[Excerpt]
========================================
1.
Introduction
1.1.
Problem Statement
1.2.
Sample Examples
2.
Brute Force Approach
3.
Optimized approach
3.1.
Steps of Algorithm
3.2.
Implementation in C++
3.3.
Implementation in Python
3.4.
Complexity Analysis
4.
4.1.
What is the greedy approach?
4.2.
Which sorting algorithm is used when we sort using STL?
4.3.
How many subsets are possible of an array of length N?
5.
Conclusion
Last Updated: Mar 27, 2024
Medium

Rearrange Positive and negative numbers in O(n) time and O(1) extra space

Introduction

This article will look at the Rearrangement of positive and negative numbers. Array-based questions are the most popular and vital in coding interviews and programming competitions. Let's understand the problem statement.

Problem Statement

The problem states that we are given an array of size N, containing both positive and negative numbers, and we need to rearrange the array such that all positive and negative numbers are at alternate positions. If there are extra positive or negative numbers, then put those extra numbers at the end of the array.

Let’s Discuss the sample example to understand the problem better.

Sample Examples

Input 1:

``arr[] = {-1,2,1,3,-1,-2,-3}``

Output 1:

``{2, -1, 1, -3, 3, -2, -1}``

Explanation:

``In the above example, we have rearranged all positive and negative numbers at alternate positions, and extra negative elements are put at the end.  ``

Input 2:

`` arr[] = {-1, 1, -2, 3, -2, 2, 4, 9, 8}``

Output 2:

`` {3, -2, 1, -1, 2, -2, 4, 9, 8}``

Explanation:

``Extra positive elements are put at the end, and rearrange all positive and negative elements to occupy alternate positions. ``

Also see, Euclid GCD Algorithm

Brute Force Approach

The idea is very simple, we will make two temporary arrays and store positive and negative elements in that arrays from the original array. Then we will traverse the original array, and take one positive and negative from the temporary array, and as soon as either of them gets over, we will push the remaining elements of the other temporary array into the original one.

Optimized approach

The idea is simple. Initially, we put all the negative elements together, starting from index 0. Then we put two pointers at the start of negative and positive elements, and we keep on swapping alternate positions until we reach a point where either positive or negative elements get exhausted, and automatically extra positive or negative elements are put at the end. At last, all elements will be rearranged to occupy alternate positive and negative positions.

Steps of Algorithm

• Initialize a variable temp = -1, which will put all negative elements at the front.
• Start traversing the array arr[], and if at any point arr[i]<0, then make temp++, and swap(arr[temp], arr[i]).
========================================
Items drawn from a data source
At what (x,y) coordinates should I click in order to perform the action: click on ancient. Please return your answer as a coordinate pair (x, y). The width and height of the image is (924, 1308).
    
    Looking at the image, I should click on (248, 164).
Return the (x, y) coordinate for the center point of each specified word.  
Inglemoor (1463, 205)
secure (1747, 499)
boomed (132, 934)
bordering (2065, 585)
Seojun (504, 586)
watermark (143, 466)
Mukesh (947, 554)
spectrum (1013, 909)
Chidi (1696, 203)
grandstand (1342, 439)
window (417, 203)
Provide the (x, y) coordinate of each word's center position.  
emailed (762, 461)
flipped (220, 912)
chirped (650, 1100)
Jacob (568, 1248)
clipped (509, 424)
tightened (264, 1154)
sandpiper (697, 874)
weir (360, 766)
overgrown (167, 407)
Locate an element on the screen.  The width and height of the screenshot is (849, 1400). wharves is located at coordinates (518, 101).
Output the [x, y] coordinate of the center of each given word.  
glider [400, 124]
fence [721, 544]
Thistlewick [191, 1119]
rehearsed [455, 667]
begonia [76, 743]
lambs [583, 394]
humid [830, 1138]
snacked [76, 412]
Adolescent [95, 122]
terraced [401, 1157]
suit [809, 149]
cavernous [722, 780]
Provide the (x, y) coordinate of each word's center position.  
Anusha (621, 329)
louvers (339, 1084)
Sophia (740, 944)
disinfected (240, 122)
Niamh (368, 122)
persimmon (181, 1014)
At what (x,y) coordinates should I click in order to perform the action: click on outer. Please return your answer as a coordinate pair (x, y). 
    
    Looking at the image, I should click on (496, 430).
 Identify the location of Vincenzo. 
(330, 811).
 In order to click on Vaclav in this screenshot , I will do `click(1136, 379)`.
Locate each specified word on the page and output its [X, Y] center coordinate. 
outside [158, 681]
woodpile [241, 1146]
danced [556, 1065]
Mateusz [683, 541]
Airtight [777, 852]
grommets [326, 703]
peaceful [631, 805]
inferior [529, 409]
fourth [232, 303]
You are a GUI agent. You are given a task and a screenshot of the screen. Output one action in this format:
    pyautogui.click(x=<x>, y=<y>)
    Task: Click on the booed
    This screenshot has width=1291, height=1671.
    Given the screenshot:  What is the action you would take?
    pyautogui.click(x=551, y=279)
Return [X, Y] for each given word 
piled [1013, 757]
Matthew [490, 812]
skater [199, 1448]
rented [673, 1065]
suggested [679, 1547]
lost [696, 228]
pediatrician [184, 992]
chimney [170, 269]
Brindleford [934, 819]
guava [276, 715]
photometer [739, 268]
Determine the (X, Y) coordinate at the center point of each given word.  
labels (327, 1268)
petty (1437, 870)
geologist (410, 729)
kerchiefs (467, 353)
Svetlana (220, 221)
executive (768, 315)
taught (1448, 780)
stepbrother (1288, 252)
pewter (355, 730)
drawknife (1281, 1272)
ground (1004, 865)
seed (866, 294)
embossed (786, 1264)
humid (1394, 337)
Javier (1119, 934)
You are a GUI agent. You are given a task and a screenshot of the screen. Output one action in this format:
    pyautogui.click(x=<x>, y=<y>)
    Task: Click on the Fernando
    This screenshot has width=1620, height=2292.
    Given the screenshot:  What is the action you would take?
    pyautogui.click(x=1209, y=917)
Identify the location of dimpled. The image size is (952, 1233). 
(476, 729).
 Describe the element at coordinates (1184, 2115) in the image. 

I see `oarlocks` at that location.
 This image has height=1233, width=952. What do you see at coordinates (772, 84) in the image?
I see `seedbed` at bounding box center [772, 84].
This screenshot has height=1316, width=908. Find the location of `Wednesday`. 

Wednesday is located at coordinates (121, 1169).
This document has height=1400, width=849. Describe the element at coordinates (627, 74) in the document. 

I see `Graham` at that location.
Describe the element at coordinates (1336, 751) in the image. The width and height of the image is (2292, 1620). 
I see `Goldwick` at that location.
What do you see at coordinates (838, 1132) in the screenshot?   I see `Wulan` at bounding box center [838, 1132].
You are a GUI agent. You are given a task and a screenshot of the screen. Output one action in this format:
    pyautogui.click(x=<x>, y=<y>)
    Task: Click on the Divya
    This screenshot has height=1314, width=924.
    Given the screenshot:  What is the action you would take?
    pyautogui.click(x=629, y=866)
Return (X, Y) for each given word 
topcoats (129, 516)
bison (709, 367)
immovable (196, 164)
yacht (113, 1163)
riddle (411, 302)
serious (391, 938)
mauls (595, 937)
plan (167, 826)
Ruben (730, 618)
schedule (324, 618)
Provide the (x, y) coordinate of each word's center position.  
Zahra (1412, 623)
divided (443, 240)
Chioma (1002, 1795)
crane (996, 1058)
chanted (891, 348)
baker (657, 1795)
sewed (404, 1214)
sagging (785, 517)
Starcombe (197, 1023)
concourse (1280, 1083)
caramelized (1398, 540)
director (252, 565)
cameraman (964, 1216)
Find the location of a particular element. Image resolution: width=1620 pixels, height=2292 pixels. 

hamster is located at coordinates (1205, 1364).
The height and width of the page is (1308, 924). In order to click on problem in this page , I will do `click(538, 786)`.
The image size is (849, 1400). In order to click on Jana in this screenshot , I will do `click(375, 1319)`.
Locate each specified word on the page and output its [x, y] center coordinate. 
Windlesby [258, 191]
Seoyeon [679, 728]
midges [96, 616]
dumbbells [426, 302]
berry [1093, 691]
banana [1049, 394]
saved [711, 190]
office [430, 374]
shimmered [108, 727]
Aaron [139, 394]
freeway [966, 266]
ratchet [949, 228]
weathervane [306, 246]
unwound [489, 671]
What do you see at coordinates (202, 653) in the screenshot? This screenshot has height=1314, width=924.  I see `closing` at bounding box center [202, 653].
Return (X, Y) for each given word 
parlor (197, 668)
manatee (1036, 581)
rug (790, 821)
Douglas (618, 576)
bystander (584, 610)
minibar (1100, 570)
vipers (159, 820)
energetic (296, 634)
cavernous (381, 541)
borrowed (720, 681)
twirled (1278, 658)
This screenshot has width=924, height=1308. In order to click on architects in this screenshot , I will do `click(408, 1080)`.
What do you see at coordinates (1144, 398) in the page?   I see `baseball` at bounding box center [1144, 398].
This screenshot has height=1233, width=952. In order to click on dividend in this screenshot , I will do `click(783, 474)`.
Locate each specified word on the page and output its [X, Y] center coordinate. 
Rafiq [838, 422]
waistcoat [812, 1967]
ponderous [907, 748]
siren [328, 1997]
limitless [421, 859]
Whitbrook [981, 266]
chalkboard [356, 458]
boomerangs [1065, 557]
========================================
[Problems to work on]
(A) In the numbered outline at the start of the article on rearranging positive and negative numbers, list every subsection under "Optimized approach."
(B) Transcribe the stretch of the article on rearranging positive and negative numbers from "The idea is very" through "the original one.", word for word.

[Response list]
(A)
3.1. Steps of Algorithm
3.2. Implementation in C++
3.3. Implementation in Python
3.4. Complexity Analysis

(B)
The idea is very simple, we will make two temporary arrays and store positive and negative elements in that arrays from the original array. Then we will traverse the original array, and take one positive and negative from the temporary array, and as soon as either of them gets over, we will push the remaining elements of the other temporary array into the original one.